Wednesday, November 11, 2009

PORT OF SPAIN, Trinidad (CMC) - The prime minister of Barbados told Monday night's opening of a three-day symposium examining developments in Caribbean law that such a forum was necessary to explore the strength and durability of the pillars on which the regional integration movement rests.

"Did we get it right the first time? Or is there room for improvement? And which reforms precisely would be appropriate?" Prime Minister David Thompson asked delegates attending the opening ceremony of the inaugural gathering on "Current Developments in Caribbean Community Law".

Thompson, who has lead responsibility for the Caribbean Community (Caricom) Single Market and Economy (CSME), said that an essential corollary to these issues is the prognosis for the future of the region.

"I am fully cognisant of the dire fate prophesied by some for the Community, perhaps most wittily 'CARI-COM(E); CARI-GONE'. However, I believe, similar to Mark Twain's description of rumours of his death, that these predictions of doom are 'grossly exaggerated'," Thompson told the opening ceremony.

The Barbados prime minister said that he has often stated that sporadic disagreements among member states of a community "do not equate to disunity, but rather, differences of opinion on how best to achieve such unity.

"Indeed, no member state has so far dissented from the view that we should embrace regional unity and this convergence, in my views, is the core of the matter," he said, noting that the issue would form the basis of a topic for discussions among the legal luminaries who "will no doubt treat this issue in far greater depth than I could ever hope to do here".

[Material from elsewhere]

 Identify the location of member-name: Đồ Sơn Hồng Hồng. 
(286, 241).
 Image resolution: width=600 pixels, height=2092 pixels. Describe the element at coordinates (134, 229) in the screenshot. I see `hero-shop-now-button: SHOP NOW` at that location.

Thompson said that a critical element of a "just and equitable market such as we are minded to achieve" is the existence of fair competition among business enterprises. He said he also welcomed the establishment of the Competition Commission, whose functions include monitoring anti-competitive practices of enterprises operating in the CSME and investigating and arbitrating cross-border disputes.

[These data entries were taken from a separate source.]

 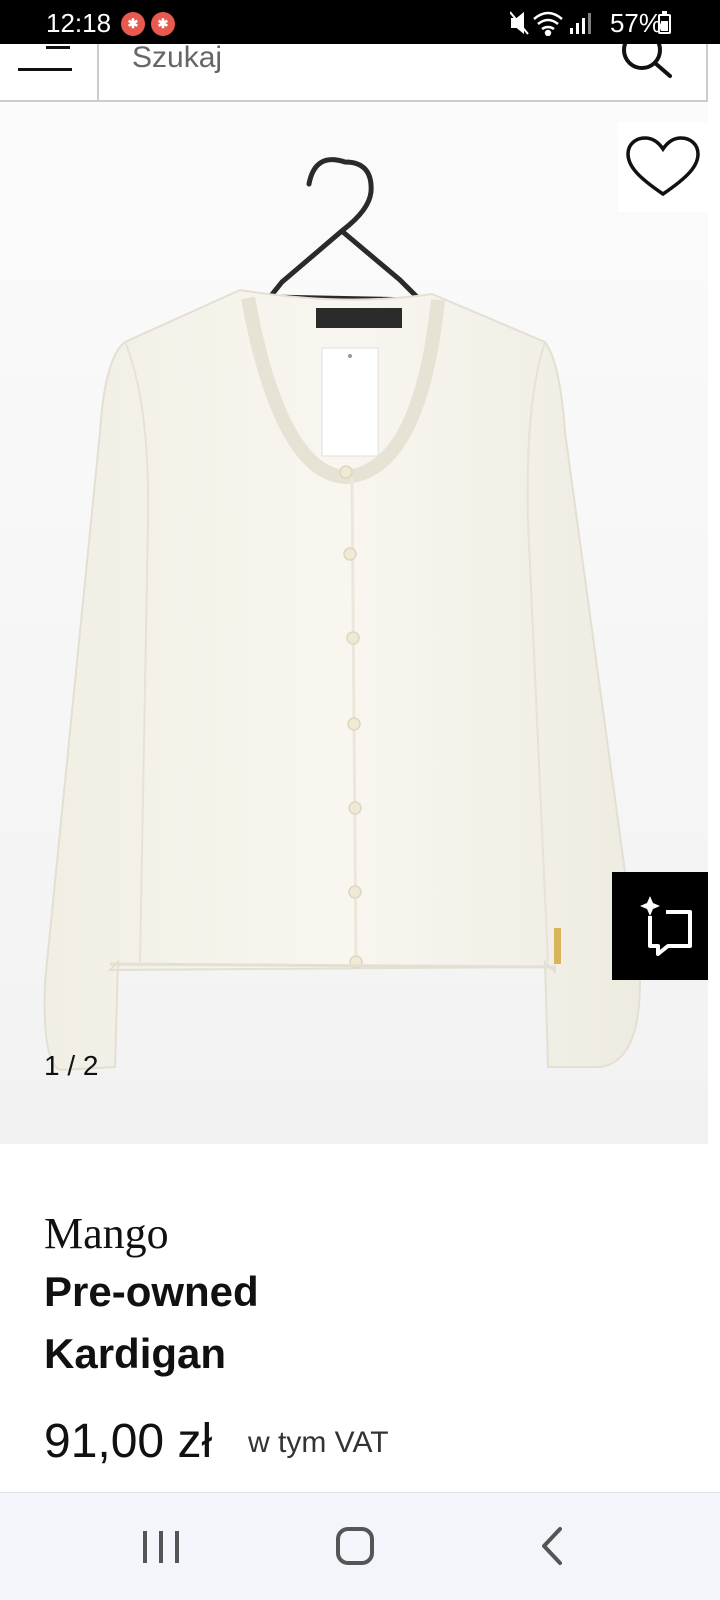 What do you see at coordinates (128, 1442) in the screenshot?
I see `product-price: 91,00 zł` at bounding box center [128, 1442].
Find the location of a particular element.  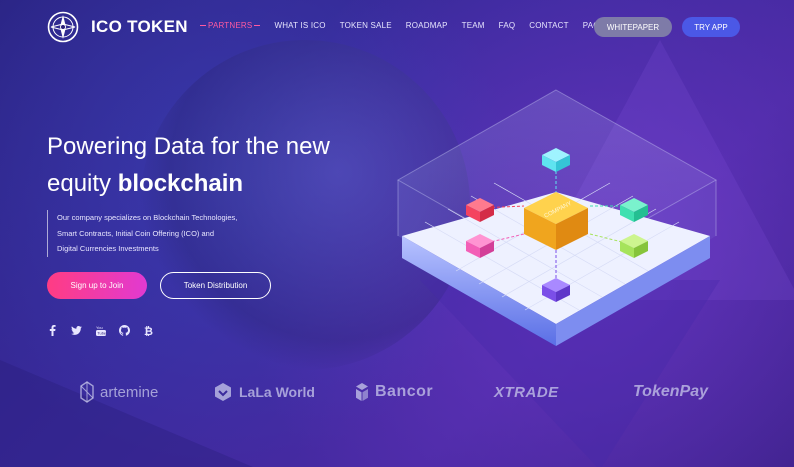

hero-title-line2-prefix: equity is located at coordinates (82, 184).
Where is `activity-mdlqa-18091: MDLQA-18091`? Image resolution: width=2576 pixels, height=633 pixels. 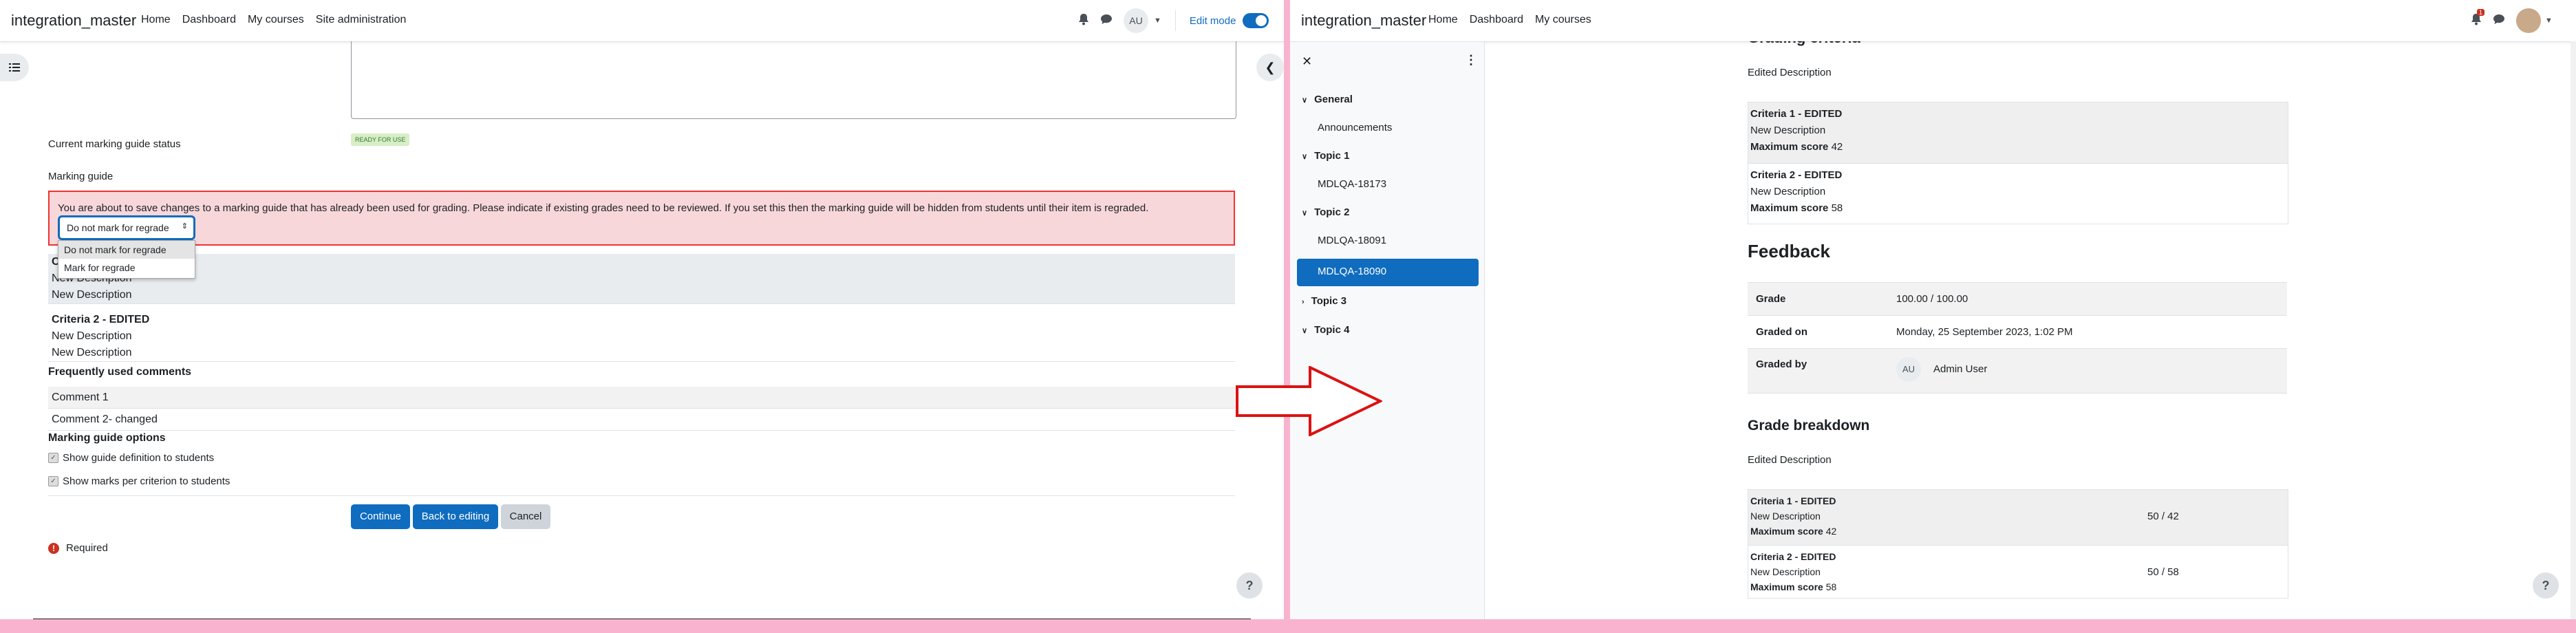
activity-mdlqa-18091: MDLQA-18091 is located at coordinates (1352, 240).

"In order to more efficiently achieve these objectives, the commission is empowered to, inter alia, order payment of compensation to persons affected by anti-competitive business conduct and to impose fines for breaches of the rules of competition in the Community," he said.

But Thompson said that as a backdrop to the regulations is the spectre of the current global financial and economic crisis, noting that delegates would be discussing the consequences of this recession "on our attempts to forge a viable regional market and economy and the opportunities which it may present for us to take advantage of as a regional grouping".

The event, which brought together legal luminaries from Caricom countries, was organised by the Caribbean Law Institute Centre (CLIC), in association with the Caricom Secretariat and the Caribbean Court of Justice (CCJ).

CCJ President Michael de la Bastide, speaking on developments in judicial protection of fundamental rights in the Commonwealth Caribbean, said he would like to see the award of vindicatory damages so hedged around with rules and restrictions "that its usefulness as a tool for the enforcement of constitutionally protected rights and freedoms would be impaired". CMC


I thank my readers for drawing my attention to the errors in the above article and I apologize to the Rt. Hon. Mr. Justice Michael de la Bastide for the oversight.

My readers can be reassured that the full text published on the 21st day of November ( has been published with the appropriate permissions.

The correct quotation of the President is below:

The question whether, and if so, how, vindicatory damages are distinguishable from exemplary damages, has provoked a good deal of discussion both by judges and academics. Initially, the tendency was to identify and highlight perceived differences between the two types of damages. For example, the point was made that while exemplary damages are punitive, vindicatory are not. It was also suggested that exemplary damages focus more on the offender while vindicatory damages focus on the right infringed. The differences between them in my view are not all that clear-cut. They are differences more of emphasis than of substance. There is clearly a great deal of overlap between the two. The Privy Council has itself come around to accepting that both forms of damages have a good deal in common. In the recent case of Takitota v The Attorney General[1] ( [2009] UK PC 11) from The Bahamas the Board held that to award both exemplary and vindicatory damages would result in a duplication. In delivering the judgment of the Board Lord Carswell said at paragraph [13]:

“The award of damages for breach of constitutional rights has much the same object as the common law award of exemplary damages”.

[9] My final word on this topic is that I would not like to see the award of vindicatory damages so hedged around with rules and restrictions that its usefulness as a tool for the enforcement of constitutionally protected rights and freedoms, would be impaired.